(Recorded data)

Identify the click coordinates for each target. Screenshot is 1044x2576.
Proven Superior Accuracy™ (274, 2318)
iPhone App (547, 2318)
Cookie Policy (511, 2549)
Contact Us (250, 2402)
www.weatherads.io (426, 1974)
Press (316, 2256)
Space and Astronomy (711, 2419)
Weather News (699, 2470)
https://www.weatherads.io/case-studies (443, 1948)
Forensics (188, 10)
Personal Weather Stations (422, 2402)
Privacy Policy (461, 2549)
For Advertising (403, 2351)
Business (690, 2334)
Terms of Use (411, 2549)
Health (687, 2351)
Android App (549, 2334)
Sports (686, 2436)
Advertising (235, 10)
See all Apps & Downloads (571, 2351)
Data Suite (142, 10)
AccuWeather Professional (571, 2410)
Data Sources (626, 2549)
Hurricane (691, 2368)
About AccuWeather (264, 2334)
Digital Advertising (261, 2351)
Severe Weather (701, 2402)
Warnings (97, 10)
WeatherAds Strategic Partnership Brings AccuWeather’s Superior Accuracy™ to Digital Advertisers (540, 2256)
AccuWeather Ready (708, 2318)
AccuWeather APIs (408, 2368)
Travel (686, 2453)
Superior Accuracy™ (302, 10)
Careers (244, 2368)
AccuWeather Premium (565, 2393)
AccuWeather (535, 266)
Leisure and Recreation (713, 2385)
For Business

(End Recorded data)

**What you should do:** Write the line containing "Superior Accuracy™ (302, 10)" and all the lines after it out again, word for word, through the end of the material, and nothing besides.

**Reply to the task:**
Superior Accuracy™ (302, 10)
Careers (244, 2368)
AccuWeather Premium (565, 2393)
AccuWeather (535, 266)
Leisure and Recreation (713, 2385)
For Business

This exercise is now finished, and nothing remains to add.